Some people used Punk’s blueprint to continue to make records that sold without changing the sound or the form in any way.
But some people, the second generation, the New Wave, took the blueprint and applied it to other musical styles, experimented, moved the sound forward.
Both the first and second wave also took a lot of inspiration from the Punk of the USA that had predated UK’s initial Punk explosion by some years and who were already experimenting with musical forms and created a wide range of different sounds.
Think Talking Heads, Television, Blondie, Pere Ubu.
And so you had Sham 69 and their ilk continuing their vision of formulaic Real Punk while you also had XTC, Gang Of Four, Scritti Politti et al who were striving to make something new and fresh and exciting and GOOD.
This New Wave was smart and sassy, well read, cool as hell and most importantly, comfortable with mixing up whatever it took to make something brilliant.

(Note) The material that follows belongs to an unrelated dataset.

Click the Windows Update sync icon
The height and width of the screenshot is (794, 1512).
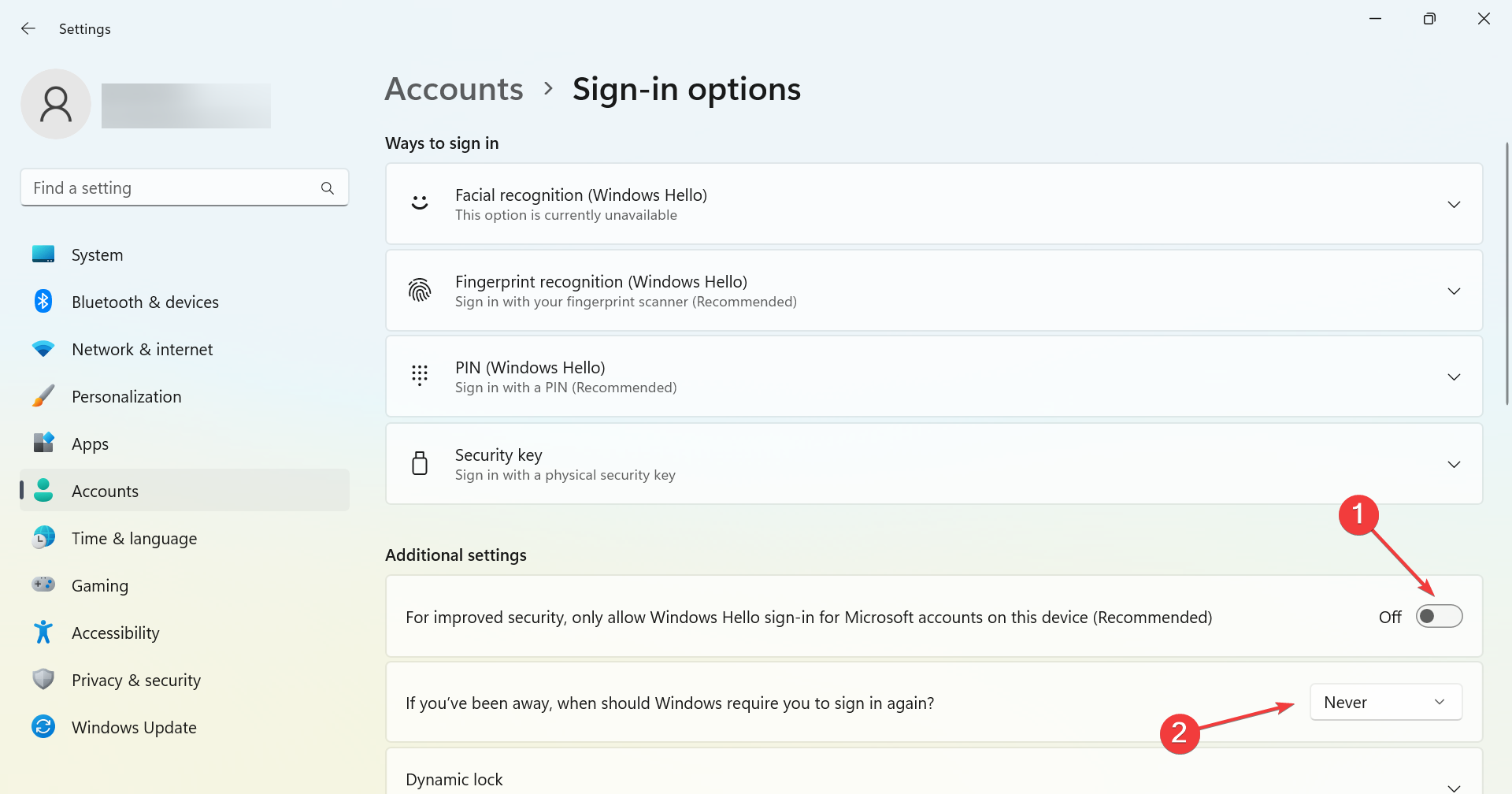[x=43, y=727]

And that’s what I see happening right now in the UK beer scene.
Our second wave of modern micro breweries have moved up a gear or two and some of them have hit the ground running so fast it’s difficult to keep up with them at all.
Here are two examples of what I mean.
Two beers that, although traditional in style, are worlds away from their forebears and contain all the things we have come to love from modern beer.

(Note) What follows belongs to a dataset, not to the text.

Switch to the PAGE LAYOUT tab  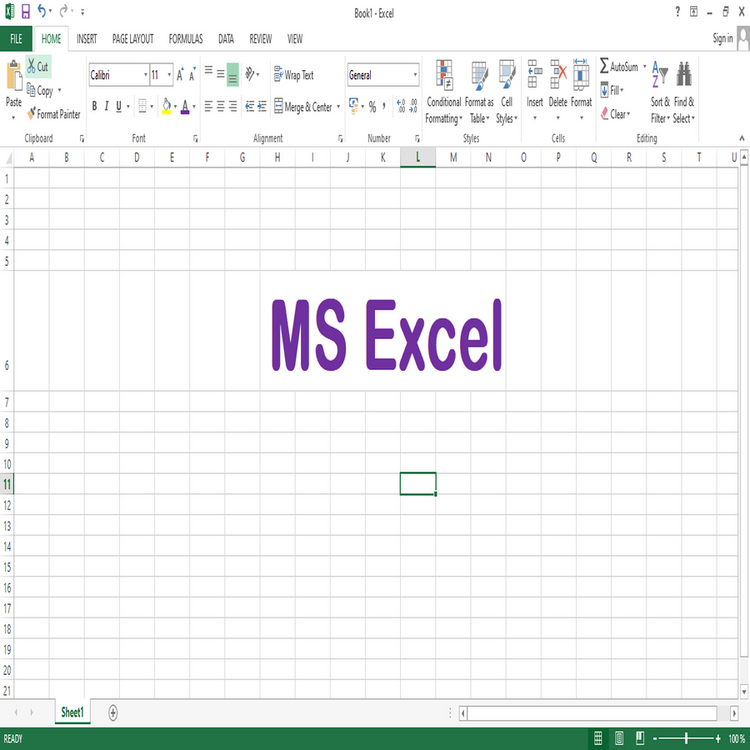[132, 39]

Two beers from two new breweries that between them, in the space of an hour last night, made me write the above article.
Beavertown Brewery Neck Oil (4.3%)
I love the name of this beer, I love the branding, I love the label notes.
And, fortunately, I love the beer too.
Neck Oil is Beavertown’s Best Bitter and it’s deliciously easy to drink.
The aroma is biscuit and toffee, the colour is a sumptuous amber and the head is foamy and oddly old fashioned looking.
That’s a weird thing to say isn’t it?
What I mean is it clings to the glass like beer used to.
The malts are soft gooey caramel dripping from a well baked digestive biscuit and the hops are subtle and supple, with a good hit of citrus over some very fresh hazel and bramble leafy goodness that leaves you with an “I want more” dryness.
I hate to say it but this is almost perfect.
Partizan Brewing Stout (8.6%)
This little bottle of stout is mind bogglingly good.
And I know it’s not just me as it just so happens a couple of other people were drinking this last night too and they were tweeting the same sentiments.
Partizan’s Stout pours fathoms deep and smells sublime.
Taking a mouthful gives you a very sexy tongue coating bitter chocolate with black cherries, brandy, biscuits and raisins.
And there are hops too.
Red and crunchy, full of autumn, they’re sharp and bitter and dry as a bone.
This New Wave of British brewing has really found its feet and the Old Guard need to start watching their backs.